Can you copy the rant about Korean drama clichés from "Thursday, February 10, 2011" up to and including "20 years later?", switching "river" to "lake"?

Passage to read –
◇ ◇ ◇ ◇ ◇
Thursday, February 10, 2011

Clichés in Korean Dramas

Today is my rant day.  And today's victim is Korean dramas. So...

Must someone always throw themselves into a river to escape capture in every action/historical drama? And must royal babies always disappear only to reappear 20 years later?

Must the heel of a girl's shoe always break off at an important function in every modern romance?

Must each episode of a court drama act like a murder mystery?

Must a divorce couple always reconcile?

Must every ajumma with an adulterous husband become some kind of celebrity? (In My Rosy Life, the ajumma dies from cancer, which is just the other side of the coin since death by cancer turns an ajumma into a saint.)

Must Ryu Tae-Jun lose the girl every time? (He's totally hot. How can he lose the girl even once? OK. In Hwang Jin Yi he was a little evil, but...he's hot...and in period costume!)

Must Dong Chul get beaten up at the end of every episode of East of Eden? By episode 25, the guy should be suffering from some degenerative brain disease from all that trauma.

Must implausible coincidences always drive the plot?
◇ ◇ ◇ ◇ ◇
Saved data entries:
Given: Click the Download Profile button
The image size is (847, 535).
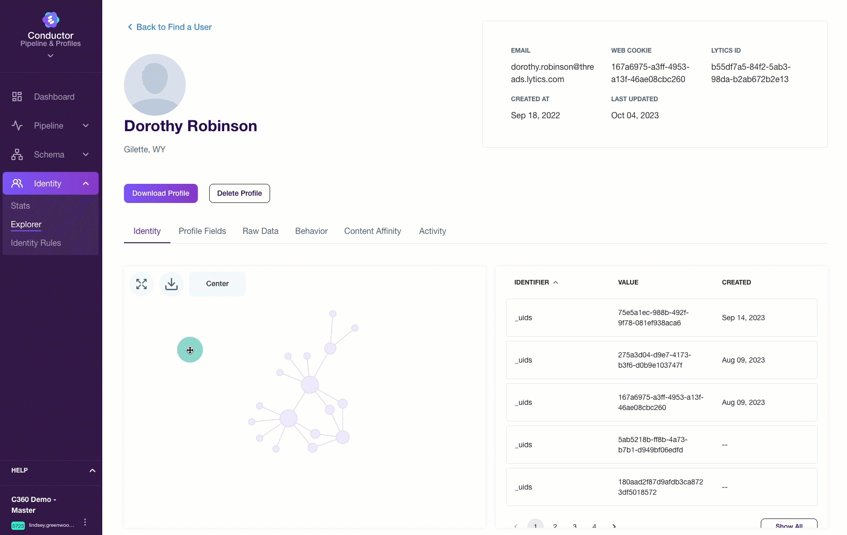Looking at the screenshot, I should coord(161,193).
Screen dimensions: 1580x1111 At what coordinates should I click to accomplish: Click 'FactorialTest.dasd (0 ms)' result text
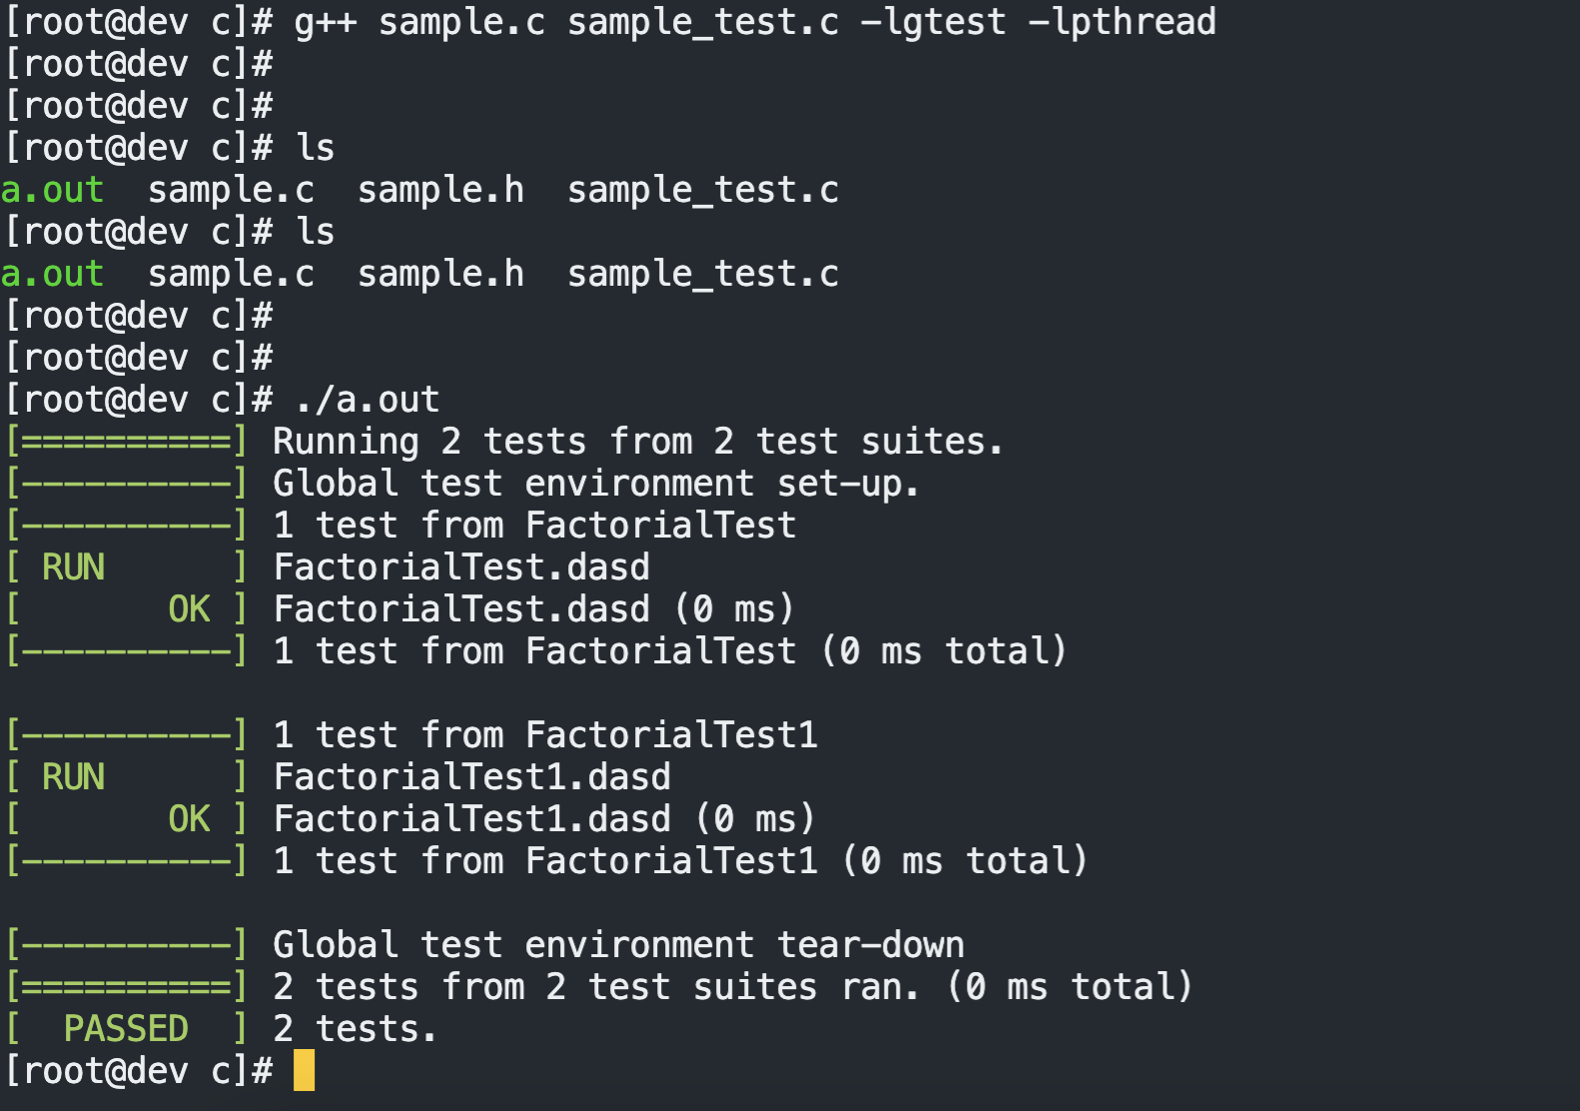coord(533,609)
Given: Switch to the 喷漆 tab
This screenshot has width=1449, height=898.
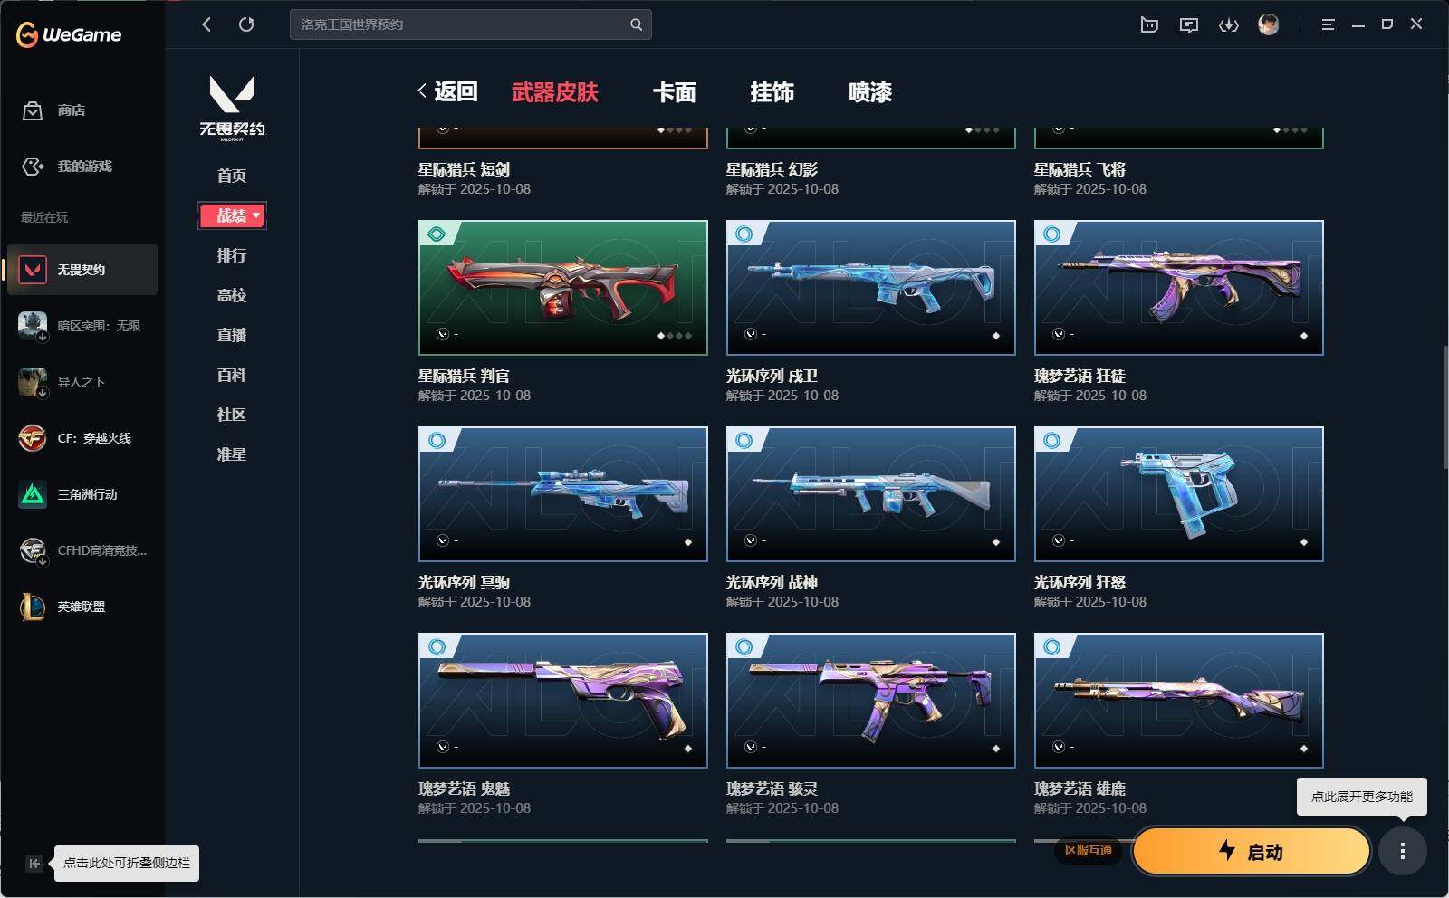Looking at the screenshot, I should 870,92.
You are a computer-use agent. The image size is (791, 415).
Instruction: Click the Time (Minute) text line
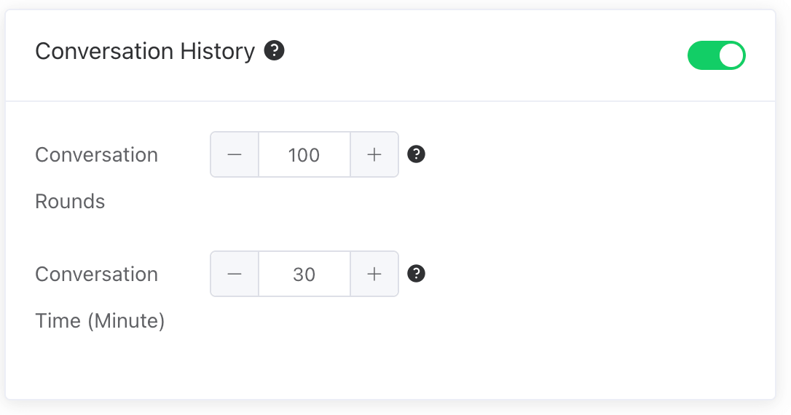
◇ ◇ ◇ ◇ ◇
Result of this exercise –
Thursday, February 10, 2011

Clichés in Korean Dramas

Today is my rant day.  And today's victim is Korean dramas. So...

Must someone always throw themselves into a lake to escape capture in every action/historical drama? And must royal babies always disappear only to reappear 20 years later?